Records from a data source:
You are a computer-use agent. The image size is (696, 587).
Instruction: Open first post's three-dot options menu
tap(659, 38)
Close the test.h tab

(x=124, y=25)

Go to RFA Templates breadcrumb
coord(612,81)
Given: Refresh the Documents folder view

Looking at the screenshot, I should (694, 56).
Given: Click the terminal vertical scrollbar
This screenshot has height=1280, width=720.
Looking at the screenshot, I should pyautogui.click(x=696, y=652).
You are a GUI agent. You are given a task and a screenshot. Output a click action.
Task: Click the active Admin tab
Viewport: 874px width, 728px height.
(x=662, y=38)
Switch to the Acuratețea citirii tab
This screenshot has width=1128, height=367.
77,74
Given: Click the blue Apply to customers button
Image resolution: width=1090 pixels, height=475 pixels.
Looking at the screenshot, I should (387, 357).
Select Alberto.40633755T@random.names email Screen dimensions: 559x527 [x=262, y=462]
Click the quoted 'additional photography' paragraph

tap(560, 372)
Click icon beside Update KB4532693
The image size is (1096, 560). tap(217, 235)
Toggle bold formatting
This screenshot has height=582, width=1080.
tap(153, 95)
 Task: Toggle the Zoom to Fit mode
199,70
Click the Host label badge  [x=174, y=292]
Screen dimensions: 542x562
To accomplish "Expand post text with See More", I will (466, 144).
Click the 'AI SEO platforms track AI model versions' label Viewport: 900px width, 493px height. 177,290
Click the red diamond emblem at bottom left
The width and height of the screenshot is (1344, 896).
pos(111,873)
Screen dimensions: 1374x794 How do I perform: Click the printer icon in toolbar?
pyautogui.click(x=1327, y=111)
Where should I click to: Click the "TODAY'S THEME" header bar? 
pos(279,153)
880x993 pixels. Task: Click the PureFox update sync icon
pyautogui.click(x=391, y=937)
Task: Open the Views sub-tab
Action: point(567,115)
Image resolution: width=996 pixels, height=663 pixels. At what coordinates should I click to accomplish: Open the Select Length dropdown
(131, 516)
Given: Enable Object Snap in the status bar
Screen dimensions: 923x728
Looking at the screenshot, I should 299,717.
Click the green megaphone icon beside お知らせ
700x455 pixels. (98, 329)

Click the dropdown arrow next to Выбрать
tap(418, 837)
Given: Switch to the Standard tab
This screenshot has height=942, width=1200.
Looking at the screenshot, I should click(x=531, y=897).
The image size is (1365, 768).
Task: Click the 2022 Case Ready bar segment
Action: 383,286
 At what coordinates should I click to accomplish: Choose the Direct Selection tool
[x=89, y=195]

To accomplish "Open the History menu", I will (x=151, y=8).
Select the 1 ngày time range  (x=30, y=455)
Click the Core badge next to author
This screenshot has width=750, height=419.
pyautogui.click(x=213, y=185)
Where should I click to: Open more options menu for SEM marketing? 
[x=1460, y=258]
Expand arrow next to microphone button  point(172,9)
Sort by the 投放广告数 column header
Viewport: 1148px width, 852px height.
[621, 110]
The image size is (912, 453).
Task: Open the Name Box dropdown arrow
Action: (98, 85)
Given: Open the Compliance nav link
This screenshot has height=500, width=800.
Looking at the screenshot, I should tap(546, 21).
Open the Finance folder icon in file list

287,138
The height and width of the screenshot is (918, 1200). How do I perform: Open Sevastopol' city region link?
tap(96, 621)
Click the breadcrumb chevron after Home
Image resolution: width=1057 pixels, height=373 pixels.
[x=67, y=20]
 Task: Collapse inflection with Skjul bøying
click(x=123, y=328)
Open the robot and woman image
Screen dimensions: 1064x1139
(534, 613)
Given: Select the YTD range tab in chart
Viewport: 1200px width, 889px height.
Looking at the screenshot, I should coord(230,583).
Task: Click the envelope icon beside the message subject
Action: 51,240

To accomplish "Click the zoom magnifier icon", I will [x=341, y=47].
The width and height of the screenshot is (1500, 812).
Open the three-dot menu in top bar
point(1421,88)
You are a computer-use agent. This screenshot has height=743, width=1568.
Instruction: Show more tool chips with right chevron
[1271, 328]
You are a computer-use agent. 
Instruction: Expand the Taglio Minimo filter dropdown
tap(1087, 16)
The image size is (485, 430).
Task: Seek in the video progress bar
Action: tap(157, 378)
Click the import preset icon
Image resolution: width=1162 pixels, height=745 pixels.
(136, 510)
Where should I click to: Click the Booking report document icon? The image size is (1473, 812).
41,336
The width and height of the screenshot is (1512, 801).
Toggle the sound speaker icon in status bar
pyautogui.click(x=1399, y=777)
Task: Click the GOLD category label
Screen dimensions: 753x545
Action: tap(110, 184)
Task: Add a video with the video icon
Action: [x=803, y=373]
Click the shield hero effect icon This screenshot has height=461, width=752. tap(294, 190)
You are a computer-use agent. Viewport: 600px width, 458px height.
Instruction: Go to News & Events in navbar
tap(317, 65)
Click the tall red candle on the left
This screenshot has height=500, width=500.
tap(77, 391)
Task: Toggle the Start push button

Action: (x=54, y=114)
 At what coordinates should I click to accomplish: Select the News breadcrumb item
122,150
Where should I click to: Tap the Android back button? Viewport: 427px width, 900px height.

» INSTRUCTIONS FOR THE TASK
Your answer must be a copy of every line in the data above that holds the string "agent".

» TASK OUTPUT
You are a computer-use agent. The image size is (696, 587).
You are a GUI agent. You are given a task and a screenshot. Output a click action.
You are a computer-use agent. This screenshot has height=743, width=1568.
You are a computer-use agent. 
You are a computer-use agent. Viewport: 600px width, 458px height.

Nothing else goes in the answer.